Recycling metals by controlled transfer of ionic species between complex fluids: en route to 'ienaics'

Recycling chemistry of metals and oxides relies on three steps: dissolution, separation and material reformation. We review in this work the colloidal approach of the transfer of ions between two complex fluids, i.e. the mechanism at the basis of the liquid-liquid extraction technology. This approach allows for rationalizing in a unified model transformation such as accidently splitting from two to three phases, or uncontrolled viscosity variations, as linked to the transformation in the phase diagram due to ion transfer. Moreover, differences in free energies associated to ion transfer between phases that are the origin of the selectivity need to be considered at the meso-scale beyond parameterization of an arbitrary number of competing “complexes”. Entropy and electrostatics are taken into account in relation to solvent formulation. By analogy with electronics dealing about electrons transported in conductors and semi-conductors, this “ienaic” approach deals with ions transported between nanostructures present in colloidal fluids under the influence of chemical potential gradients between nanostructures coexisting in colloidal fluids.
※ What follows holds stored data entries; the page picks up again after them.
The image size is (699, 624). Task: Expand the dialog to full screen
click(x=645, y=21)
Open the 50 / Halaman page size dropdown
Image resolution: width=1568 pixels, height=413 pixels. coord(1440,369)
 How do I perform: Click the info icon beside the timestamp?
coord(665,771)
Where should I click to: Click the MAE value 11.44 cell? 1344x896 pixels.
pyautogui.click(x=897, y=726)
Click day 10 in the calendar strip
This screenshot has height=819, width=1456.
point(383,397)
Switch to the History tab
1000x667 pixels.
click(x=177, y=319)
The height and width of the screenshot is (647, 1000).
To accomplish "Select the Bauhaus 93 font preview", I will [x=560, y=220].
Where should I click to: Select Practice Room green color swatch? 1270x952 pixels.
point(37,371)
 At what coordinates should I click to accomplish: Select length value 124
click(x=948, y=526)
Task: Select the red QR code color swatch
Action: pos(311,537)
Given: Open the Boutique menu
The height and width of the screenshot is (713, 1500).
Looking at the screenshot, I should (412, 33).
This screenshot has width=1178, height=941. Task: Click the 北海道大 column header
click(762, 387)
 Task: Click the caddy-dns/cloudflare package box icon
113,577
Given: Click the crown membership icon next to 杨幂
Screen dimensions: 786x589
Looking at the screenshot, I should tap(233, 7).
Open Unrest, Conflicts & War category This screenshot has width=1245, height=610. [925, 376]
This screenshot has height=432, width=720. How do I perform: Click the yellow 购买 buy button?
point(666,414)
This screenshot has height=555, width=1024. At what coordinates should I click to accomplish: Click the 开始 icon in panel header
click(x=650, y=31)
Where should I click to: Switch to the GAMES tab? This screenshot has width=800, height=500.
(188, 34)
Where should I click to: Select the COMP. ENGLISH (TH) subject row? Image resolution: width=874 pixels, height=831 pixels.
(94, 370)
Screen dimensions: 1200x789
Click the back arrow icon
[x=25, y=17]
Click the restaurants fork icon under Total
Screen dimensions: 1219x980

We show in this review how this colloidal approach generalizes the multiple chemical equilibrium models used in supra-molecular chemistry. Statistical thermodynamics applied to self-assembled fluids requires only a few measurable parameters to predict liquid-liquid extraction isotherms and selectivity in multi-phase chemical systems containing at least one concentrated emulsified water in oil (w/o) or oil in water (o/w) microemulsion.